- _What is being asked_:
Find the word "computer" in the listing, and copy out each line where it turns up.
====================
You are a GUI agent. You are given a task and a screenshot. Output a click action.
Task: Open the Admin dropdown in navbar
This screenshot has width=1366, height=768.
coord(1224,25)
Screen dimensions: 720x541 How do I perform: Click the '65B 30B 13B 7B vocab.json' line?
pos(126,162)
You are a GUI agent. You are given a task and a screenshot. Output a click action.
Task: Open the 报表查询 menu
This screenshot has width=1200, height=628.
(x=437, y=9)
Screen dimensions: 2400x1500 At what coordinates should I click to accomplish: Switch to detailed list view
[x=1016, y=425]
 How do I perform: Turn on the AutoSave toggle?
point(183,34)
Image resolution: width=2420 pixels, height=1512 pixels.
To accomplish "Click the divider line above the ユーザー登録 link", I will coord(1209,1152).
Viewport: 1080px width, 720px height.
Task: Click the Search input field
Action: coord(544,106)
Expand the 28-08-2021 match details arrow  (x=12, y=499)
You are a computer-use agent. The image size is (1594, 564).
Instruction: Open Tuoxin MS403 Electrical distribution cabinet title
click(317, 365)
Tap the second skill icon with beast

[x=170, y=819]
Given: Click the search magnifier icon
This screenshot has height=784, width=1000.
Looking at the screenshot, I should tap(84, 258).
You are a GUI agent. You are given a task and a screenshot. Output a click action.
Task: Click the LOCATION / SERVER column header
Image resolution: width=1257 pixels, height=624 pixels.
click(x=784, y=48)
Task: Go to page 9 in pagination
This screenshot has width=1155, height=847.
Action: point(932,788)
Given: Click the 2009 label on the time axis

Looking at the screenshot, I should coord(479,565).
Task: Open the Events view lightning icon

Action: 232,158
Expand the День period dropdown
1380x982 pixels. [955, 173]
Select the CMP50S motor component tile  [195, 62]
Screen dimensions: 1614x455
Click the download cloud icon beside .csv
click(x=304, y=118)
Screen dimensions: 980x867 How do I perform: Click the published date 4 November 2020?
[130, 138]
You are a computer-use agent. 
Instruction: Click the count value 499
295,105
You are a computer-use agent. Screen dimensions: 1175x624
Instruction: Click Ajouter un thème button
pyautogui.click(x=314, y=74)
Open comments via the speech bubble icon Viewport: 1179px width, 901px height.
====================
- _Answer to this task_:
You are a computer-use agent. The image size is (1594, 564).
You are a computer-use agent. 
You are a computer-use agent. Screen dimensions: 1175x624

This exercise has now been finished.